The demonstrators have been protesting over lack of access to basic services, such as healthcare, medication, food and water, and calling for democratic change.
The ongoing crackdown on them has reportedly resulted in a dramatic rise in arbitrary detentions, killings, raids and torture.
Between 21 and 29 January, reports say more than 1,000 people including minors were arbitrarily detained in connection with the protests. Most of those arrested were reportedly kept incommunicado for days, without access to family or legal representation.
“We are particularly concerned about reports indicating that 26 people were killed by security forces and pro-government paramilitary groups while taking part in demonstrations between 22 and 25 January,” the experts said.
The security forces have allegedly used live ammunition, rubber bullets and buckshot on crowds. The country’s hospitals reportedly lack sufficient medical resources to treat the injured.
Journalists and media outlets are also said to have been specifically targeted. Reports say internet services have frequently been partially or totally disrupted. On 23 January alone, 17 journalists reported attacks, detentions and confiscation of equipment. That same day, access to social media sites was disrupted and three media outlets were reportedly raided by civil and military authorities, resulting in destruction and confiscation of equipment preventing broadcasters from transmitting.
On 29 and 30 January, 11 journalists were allegedly arbitrarily detained. Four of them were later deported and, between the beginning of February and the first week of March, at least 20 more were said to have been arbitrarily arrested.
Indigenous communities are also reported to have suffered at the hands of authorities, with a number of injuries and deaths allegedly resulting from the use of live ammunition by the Bolivarian National Guard in Kumarakapay and Santa Elena de Uairén.
“We call upon the Venezuelan authorities to conduct an immediate, impartial and effective investigation into all deaths which have occurred during the ongoing protests, and to release all of those who have been detained for legitimately exercising their human rights to freedom of expression and peaceful assembly,” the experts said.
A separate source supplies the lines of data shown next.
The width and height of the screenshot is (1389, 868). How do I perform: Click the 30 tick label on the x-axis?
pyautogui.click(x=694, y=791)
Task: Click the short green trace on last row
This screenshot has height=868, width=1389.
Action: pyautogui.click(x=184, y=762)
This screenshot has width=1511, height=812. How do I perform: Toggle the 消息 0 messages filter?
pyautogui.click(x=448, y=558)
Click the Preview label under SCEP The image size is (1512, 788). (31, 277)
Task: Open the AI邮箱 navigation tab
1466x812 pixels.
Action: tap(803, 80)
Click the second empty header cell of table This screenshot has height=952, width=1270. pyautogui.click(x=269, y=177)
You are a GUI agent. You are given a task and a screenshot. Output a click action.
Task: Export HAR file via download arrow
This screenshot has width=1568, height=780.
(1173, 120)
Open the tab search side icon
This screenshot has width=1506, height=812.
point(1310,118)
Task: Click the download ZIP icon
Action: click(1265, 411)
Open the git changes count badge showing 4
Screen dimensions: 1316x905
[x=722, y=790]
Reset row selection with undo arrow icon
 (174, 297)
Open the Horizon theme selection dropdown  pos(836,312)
“We urge the Government to take immediate measures to remedy the situation, including by allowing critical and dissenting voices to be heard in Venezuela, without fear of retaliation, threats, violence or other harassment.”
The Working Groups and Special Rapporteurs are part of what is known as the Special Proceduresof the Human Rights Council. Special Procedures, the largest body of independent experts in the UN Human Rights system, is the general name of the Council’s independent fact-finding and monitoring mechanisms that address either specific country situations or thematic issues in all parts of the world. Special Procedures experts work on a voluntary basis; they are not UN staff and do not receive a salary for their work. They are independent from any government or organization and serve in their individual capacity.